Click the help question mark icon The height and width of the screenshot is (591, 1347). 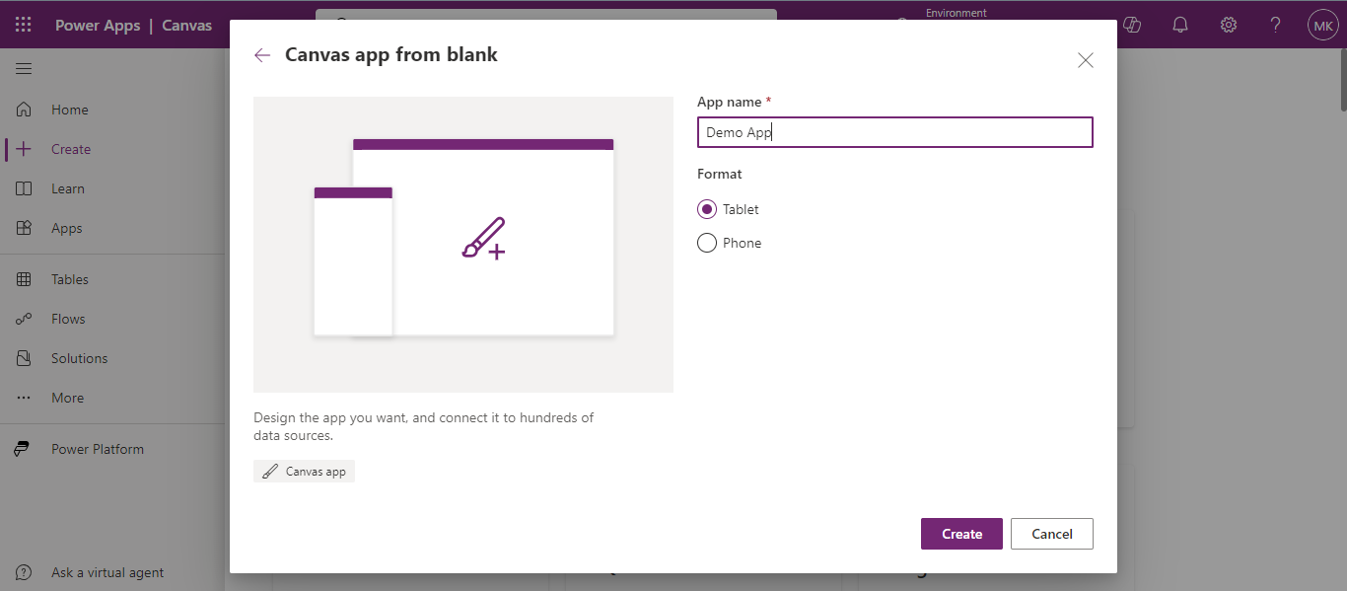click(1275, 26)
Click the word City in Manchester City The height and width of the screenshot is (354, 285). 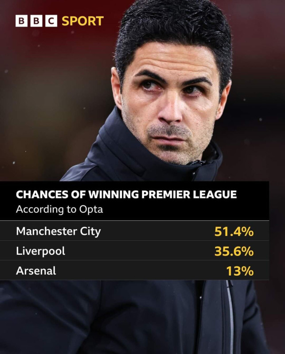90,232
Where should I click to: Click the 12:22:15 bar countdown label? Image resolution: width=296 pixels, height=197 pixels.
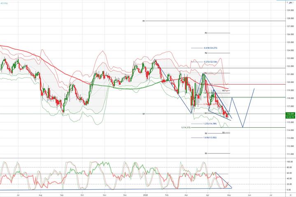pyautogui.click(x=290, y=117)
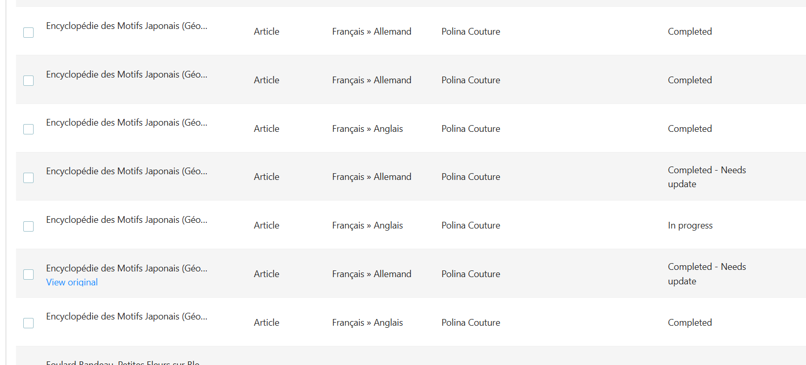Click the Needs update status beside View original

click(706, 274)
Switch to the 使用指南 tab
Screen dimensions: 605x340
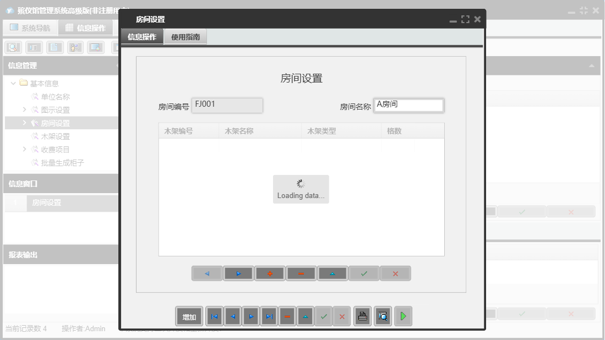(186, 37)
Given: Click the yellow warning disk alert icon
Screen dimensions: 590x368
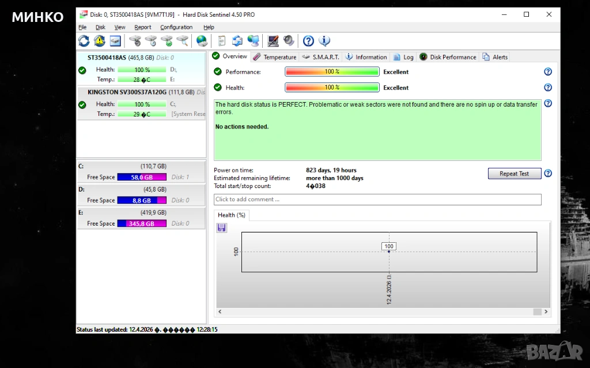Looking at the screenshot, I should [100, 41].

(WORK TASK) Take the lines from the one holding "Given: Click the" through the final line of the listing above and copy them exactly, both ends included, with no pictures.

(SOLUTION TO THIS TASK)
Given: Click the yellow warning disk alert icon
Screen dimensions: 590x368
Looking at the screenshot, I should [100, 41].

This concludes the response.